皆さんは生の野菜と果物をどれだけ食べていますか?これら生野菜と果物にはたくさんの酵素が含まれています。これらは消化吸収に必要なものなのですが、加熱するとこの酵素が死んでしまいます。酵素のない野菜は体内で消化吸収することが出来ません。完全に消化されなかった食物は血中に流れ込み循環免疫複合体(通称CIC)という物体になります。これは体にとってはウイルスやバクテリアなどと同じ異物であるので、免疫細胞がそれを除去するために炎症反応を引き起こします。

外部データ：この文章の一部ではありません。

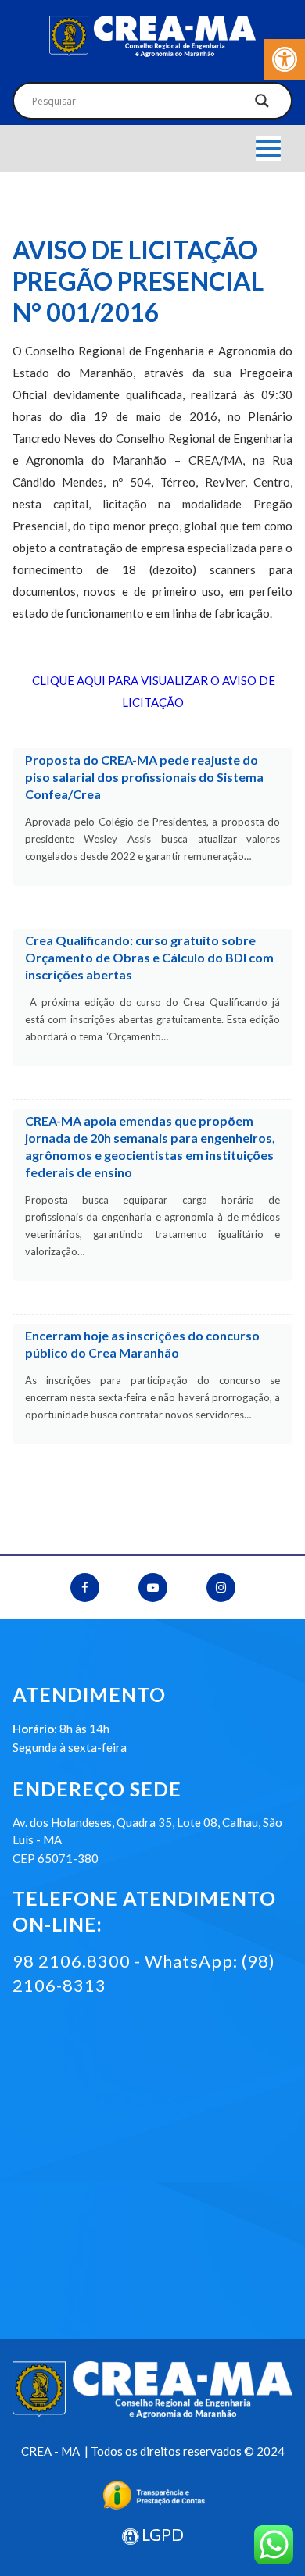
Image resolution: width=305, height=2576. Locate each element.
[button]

加熱した食べ物を食べないマイナス面のみにとどまらず、生野菜や生の果物には抗炎症作用や抗酸化作用のある酵素が含まれていますが、これらが熱で破壊されてしまうためプラス・マイナス両面合わせるとその差はとても大きくなります。

白砂糖を取らない

 精製された白砂糖はビタミンやミネラルをほとんど含んでいませんが、その代謝にはビタミンやミネラルを必要とします。その為体内のビタミンやミネラルが使われてしまい、治癒過程に必要なビタミンやミネラルが不足する羽目になってしまいます。

蛋白質の摂りすぎに注意

 タンパク質を取りすぎると腸内で腐敗し炎症反応を引き起こします。またカルシウムが失われることにもなるので骨に負担がかかって軟部組織に炎症が起きているケースでは患部に微弱な炎症がくすぶり続ける原因にもなります。詳しくは『足底筋膜炎と棘骨』の動画の中で解説しています。それに加えて、蛋白質は多くが加熱食品からとられます。茹でたり、蒸したり、発酵させたりという調理方法と比べても火で焼くと多くの酵素が失われるので循環免疫複合体=CICが形成される原因となります。

水を多く飲む

 水は多くの人が思っている以上に体に必要なものです。慢性的な痛みと闘っていると体の中に免疫細胞の死骸がたくさん発生します。それを洗い流すのに多くの水を飲むのが有効となります。これは水分を今よりも多く摂取することだけではなく、カフェインを含む飲料や、アルコール飲料、フルーツジュースを水に置き換えるだけでも十分効果が期待できます。

頻繁に間食をする

 慢性的な炎症を悪化させない食事方法の一つは血糖値を安定させることですが、血糖値を安定させるコツは白砂糖を摂取しないことと空腹状態を作らないことです。私は一日に何度も食べ物を口にすることで、血糖値を安定させメインとなる朝食・昼食・夕食で一回に大量に食べないように注意しています。食事の準備に時間がかかると思うかもしれませんがそのようなことはありません。何故なら、料理しなくて済む生のものを食するようにしているからです。バナナ、リンゴ、ベリー、ナッツ、玄米おにぎり、ミューズリなどがお薦めです。


追伸

 慢性的な故障の治し方をテーマとした2時間の講義を、動画にしてお届けしています。

こちらは通常投資額9800円となりますが、現在先着50名様限定で半額の4900円で受講していただけるようにしています。ご興味のある方は、ぜひこの機会をお見逃しなくご受講ください。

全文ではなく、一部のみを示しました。